* **任务目标 1**: 根据下面关于光模块故障处理的正文,本申请要求享有哪一件中国专利申请的优先权?
* **任务目标 2**: 请从下面关于光模块故障处理的正文最后一句之后接着往下写。

本公开提供的故障处理方法、装置、网络设备和存储介质,按照光模块的型号,对各个光模块的历史数据进行分析,确定相应型号的光模块在出现故障的情况下,发生突变的历史数据;从发生突变的历史数据中,提取对应的原始故障数据;根据原始故障数据,按照光模块的型号进行故障模型训练。

Description

故障处理方法、装置、网络设备和存储介质
相关申请的交叉引用
本申请要求享有2020年08月17日提交的名称为“故障处理方法、装置、网络设备和存储介质”的中国专利申请CN202010826217.3的优先权,其全部内容通过引用并入本申请中。
技术领域
本公开涉及但不限于光网络通信领域,具体而言,涉及但不限于一种故障处理方法、装置、网络设备和存储介质。
背景技术
随着通信技术的不断发展,为了满足广大用户对综合通信业务、多媒体通信业务等宽带业务的需求,光通信网络的应用越来越广泛,它的出现很好的解决了通信网络中传输系统的带宽制约瓶颈。

* **提供材料**:
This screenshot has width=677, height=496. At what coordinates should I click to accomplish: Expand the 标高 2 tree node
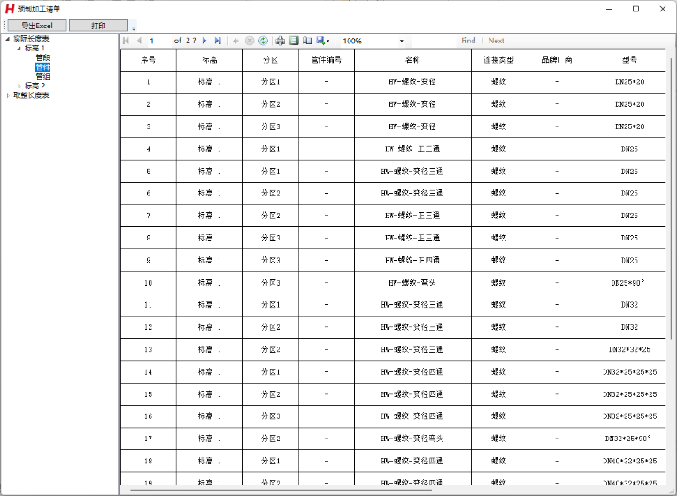pos(19,86)
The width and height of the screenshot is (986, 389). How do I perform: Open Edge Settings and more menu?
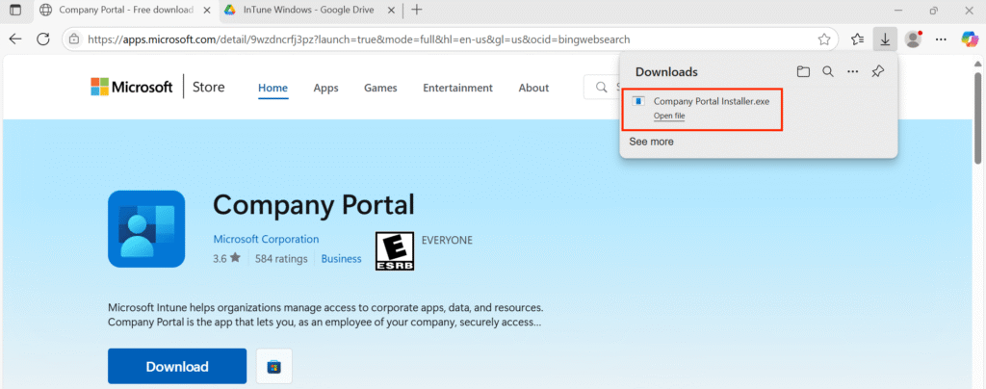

* **回答 1**: 2020年08月17日提交的中国专利申请CN202010826217.3。

* **回答 2**:
光模块作为光电信号转换的关键部件,是连接光网络的重要设备,随着光网络的不断部署,光模块的使用量越来越大。光模块一旦出现故障,会直接影响业务质量,甚至导致业务中断。虽然光模块设备的故障率很低,但是由于光模块在现网的存量往往是十万,乃至百万级,因此光模块的故障数量依然很高;而且,出现故障的地域分布随机,如果出现故障,运维人员往往无法第一时间进行修复。总之,给运营商带来非常高的运维成本。因此,对光模块的故障检测成为一个必要的手段。但相关技术中,光模块故障检测还存在一些难题。首先,不同厂商的光模块往往设计存在差异,导致光模块的故障现象有差异,用统一的检测手段无法涵盖所有型号。另外,目前的主要检测手段只通过某个单一指标,比如温度,电流等,设定某些阈值来进行检测,而这些指标受外部环境影响,用同一套阈值在不同时间检测效果差异很大。因此,相关技术中,缺乏一种普适性的光模块故障检测方案,使得光模块的运维成本始终居高不下。
发明内容
本公开提供的故障处理方法、装置、网络设备和存储介质,主要解决的技术问题是相关技术中,光模块故障检测方案普适性低,光模块运维成本高的问题。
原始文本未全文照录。